Does anyone know what became of Lamprell &Sons who were in the rig standby business and sailed out of Lowestoft. I was a chief engineer for them in the early seventies when they owned the Platessa, Rescue 1, Jade Star Gipsy and Jade Star Glory.


----------



## gdynia

Heres abit info

http://www.llangibby.eclipse.co.uk/accidents & incidents/jade_star_glory.htm


----------



## RayJordandpo

I was DPO on a dive boat in the early nineties alongside the quay in Sharjha waiting to start a new charter. It was an old vessel (Eastern Installer) with two old redundant anchor winches which we wanted rid of.

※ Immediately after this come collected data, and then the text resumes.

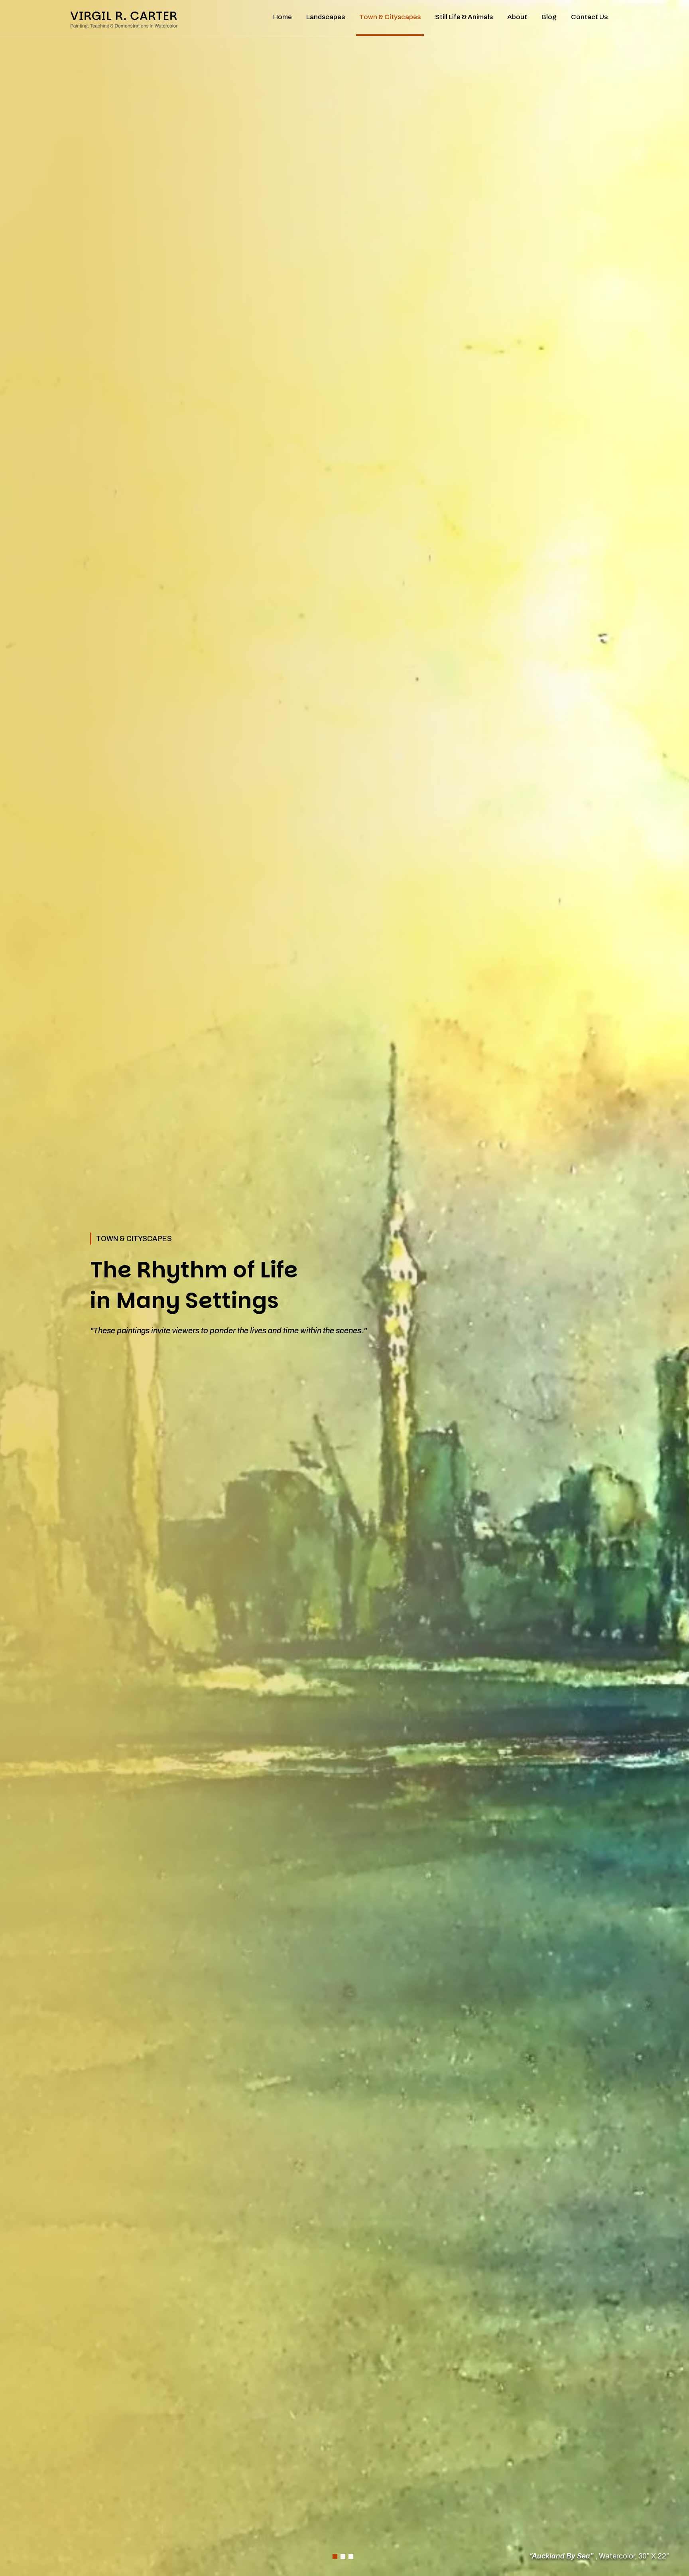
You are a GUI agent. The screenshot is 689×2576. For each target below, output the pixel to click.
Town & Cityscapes (390, 17)
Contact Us (589, 17)
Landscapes (325, 17)
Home (282, 17)
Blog (549, 17)
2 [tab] (343, 2556)
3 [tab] (350, 2556)
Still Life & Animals (464, 17)
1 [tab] (335, 2556)
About (517, 17)
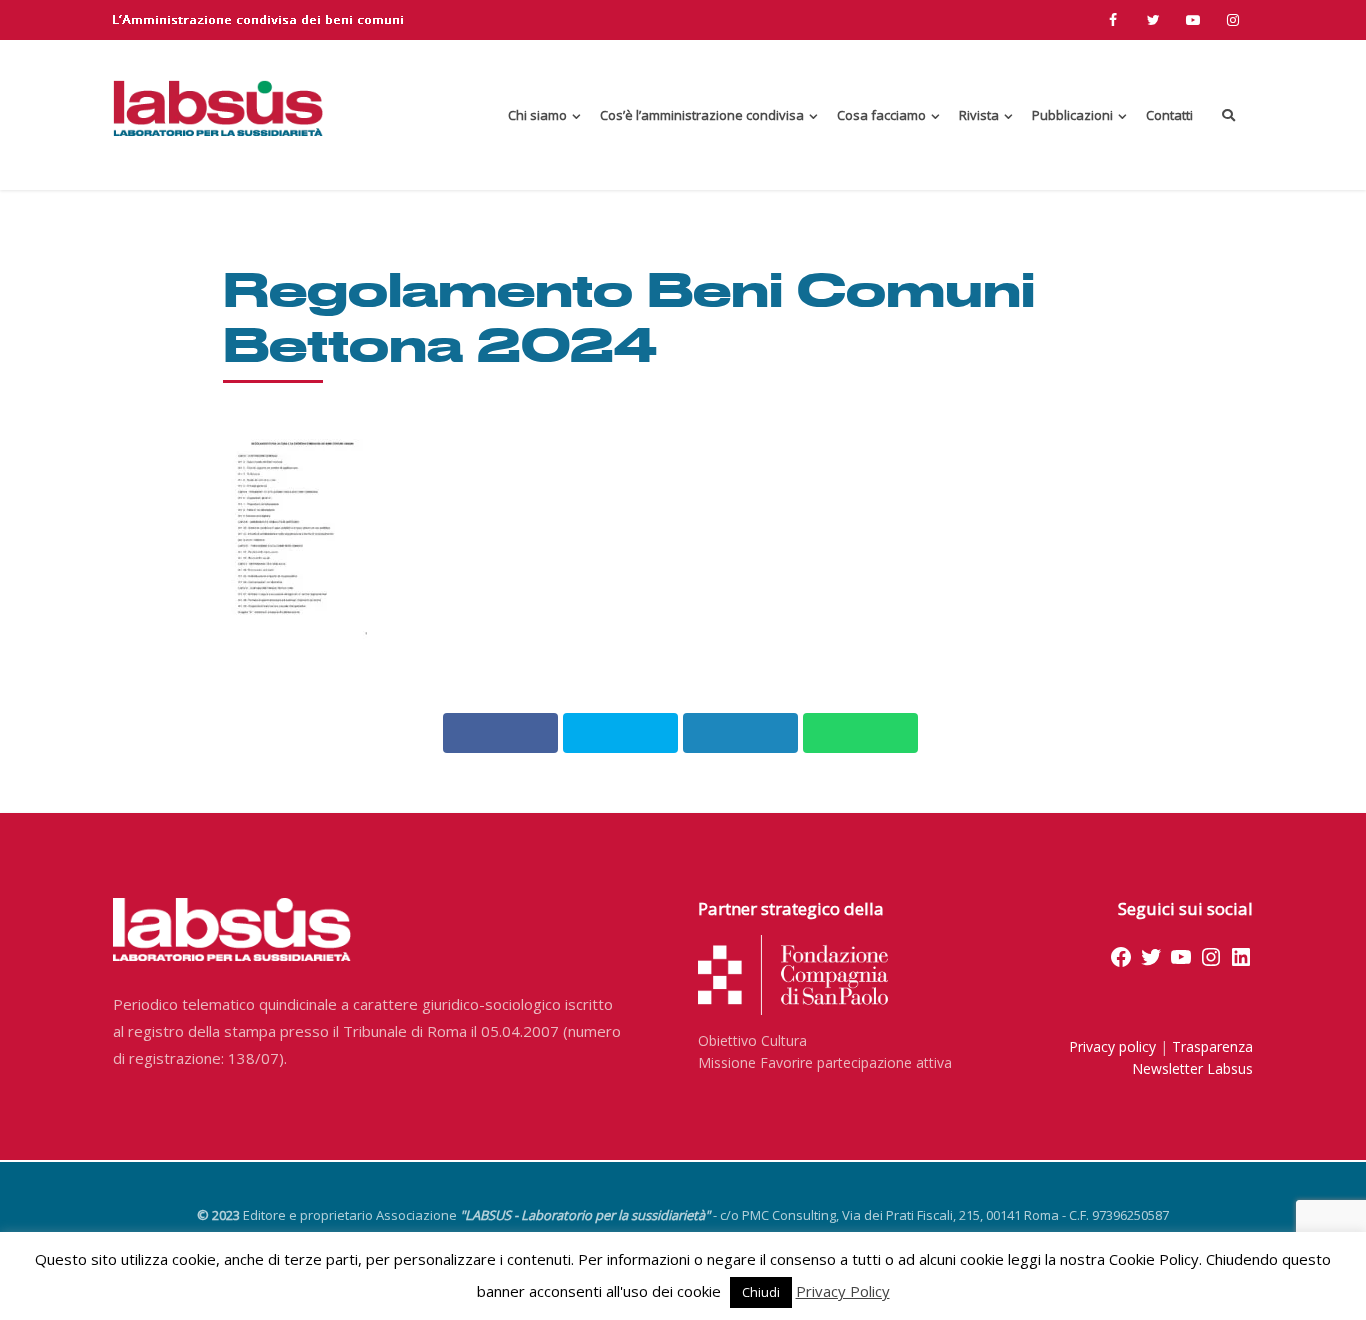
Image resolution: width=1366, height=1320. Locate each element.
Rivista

I remember a guy and his young son coming on board and offering to remove them, I'm sure his name was Lamprell and he was originally from Lowestoft. Anyway a deal was struck up and they worked day and night to remove the winches and did a really good job. I recall them working from a little shack on the quayside.
Could they have been members of the Lamprell family of ship owners of Lowestoft?
We went back to Sharjha the following year and I couldn't believe how he had come up in the world. He had workshops, was engaged in ship and rig repair, drove around town in a Rolls Royce and even owned a cabin cruiser in which he took us all for cruise up Dubai Creek.


----------



## O.M.Bugge

Lamprell in Sharja has got a bit further since then: http://www.lamprell.com/


----------